Augustinus von Hippo
Catena Aurea · Lukasevangelium 24
36 Während sie noch darüber redeten, stand er selbst in ihrer Mitte und sagte zu ihnen: Friede sei mit euch! 37 Erschrocken und von Furcht ergriffen, meinten sie, einen Geist zu sehen. 38 Da sagte er ihnen: Was seid ihr bestürzt und warum steigen Zweifel in eueren Herzen auf? 39 Seht meine Hände und meine Füße an: Ich bin es selbst! Fasst mich doch an und seht! Ein Geist hat doch nicht Fleisch und Bein, wie ihr es an mir seht. 40 Als er dies gesagt hatte, zeigte er ihnen seine Hände und seine Füße.

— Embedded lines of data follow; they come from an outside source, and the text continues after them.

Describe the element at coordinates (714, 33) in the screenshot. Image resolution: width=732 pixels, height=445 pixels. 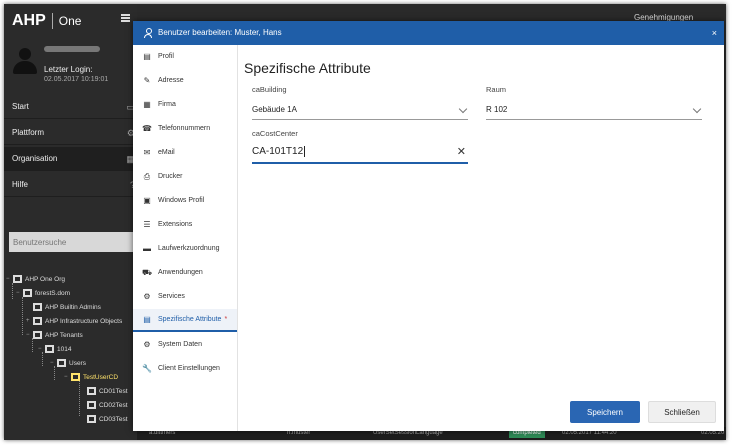
I see `close-icon: ×` at that location.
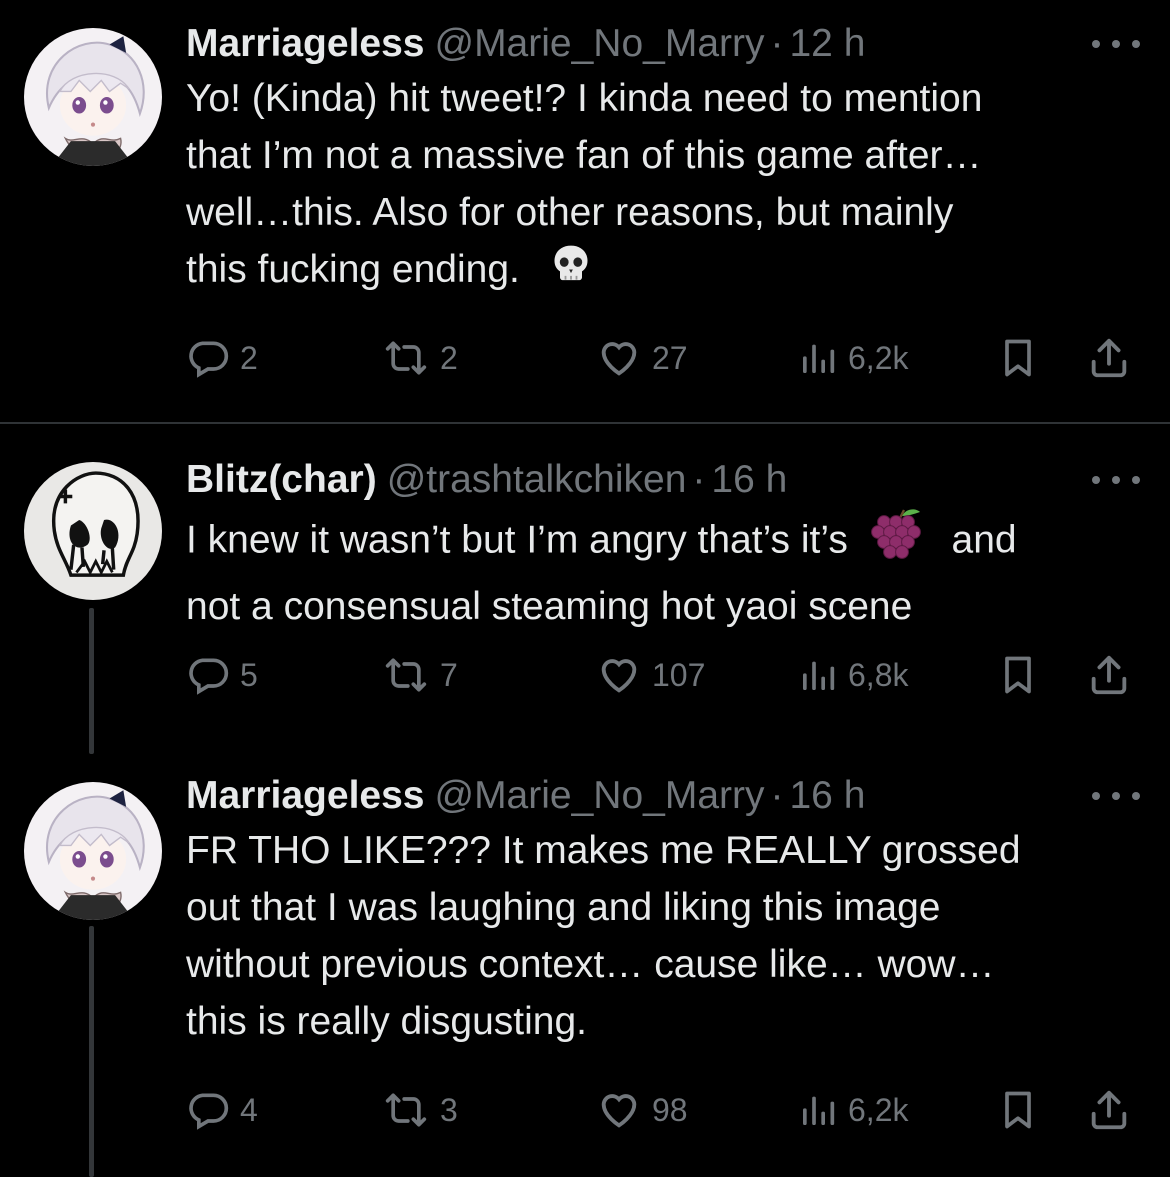 The image size is (1170, 1177). What do you see at coordinates (984, 540) in the screenshot?
I see `tweet-line: and` at bounding box center [984, 540].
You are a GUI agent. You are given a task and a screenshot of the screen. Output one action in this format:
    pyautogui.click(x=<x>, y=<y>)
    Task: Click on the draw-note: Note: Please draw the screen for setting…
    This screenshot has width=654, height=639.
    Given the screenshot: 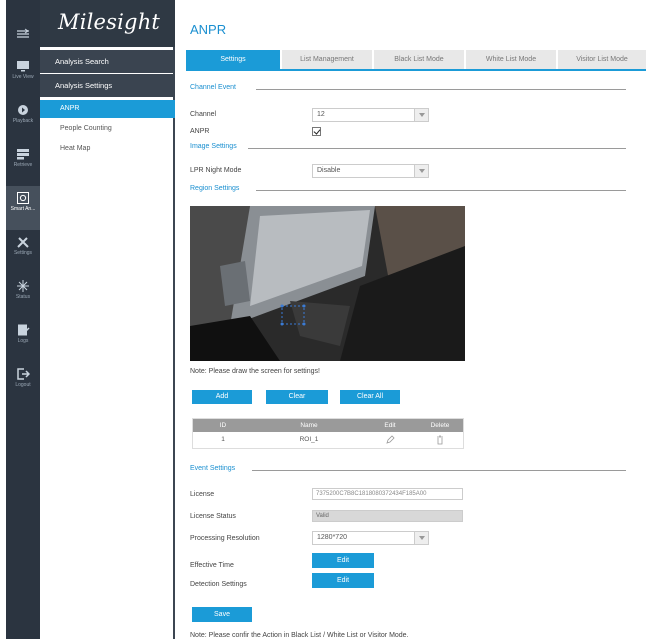 What is the action you would take?
    pyautogui.click(x=255, y=372)
    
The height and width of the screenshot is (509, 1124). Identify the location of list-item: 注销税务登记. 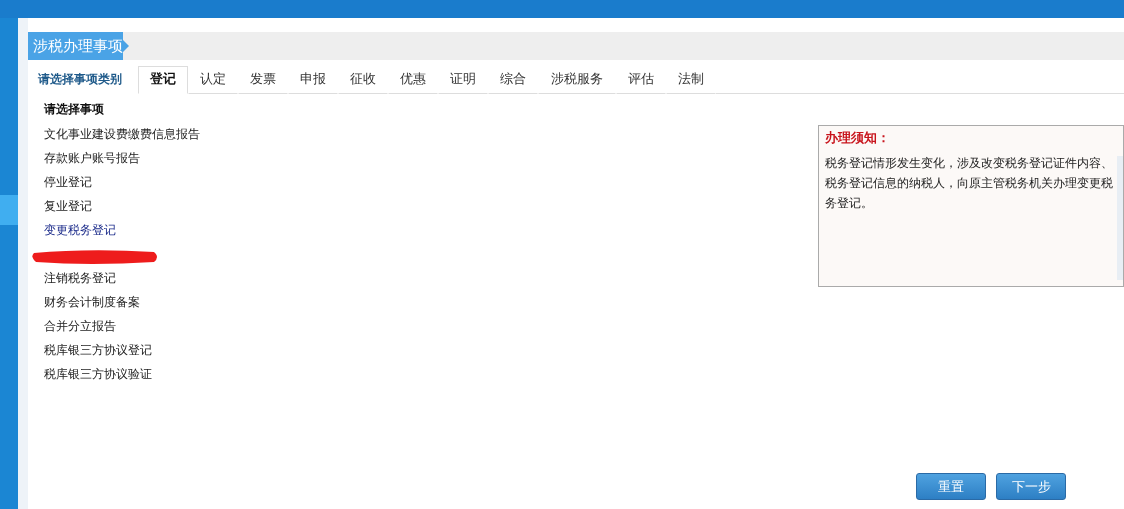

(ut sup.) Was aber vom Engel gesagt wurde, das heißt vom Herrn, muss prophetisch verstanden werden, denn durch das Wort Galiläa, gemäß seiner Bedeutung von „Wanderung“, ist zu verstehen, dass sie im Begriff waren, vom Volk Israel zu den Heiden überzugehen, denen die Apostel die Predigt des Evangeliums nicht anvertrauen würden, wenn nicht der Herr Selbst Seinen Weg in den Herzen der Menschen bereitet hätte. Und das ist es, was mit den Worten gemeint ist: Er wird vor euch nach Galiläa gehen, dort werdet ihr Ihn sehen. Aber gemäß der Auslegung von Galiläa, wodurch es „Offenbarung“ bedeutet, müssen wir verstehen, dass Er nicht mehr in der Gestalt eines Knechtes offenbart werden wird, sondern in jener Gestalt, in der Er dem Vater gleich ist, die Er Seinen Auserwählten verheißen hat. Jene Offenbarung wird gleichsam das wahre Galiläa sein, wenn wir Ihn sehen werden, wie Er ist. Dies wird auch jene weit seligere Wanderung von der Welt zur Ewigkeit sein, von wo Er, obwohl Er zu uns kam, nicht fortging, und zu der Er, indem Er uns vorausging, uns nicht verlassen hat.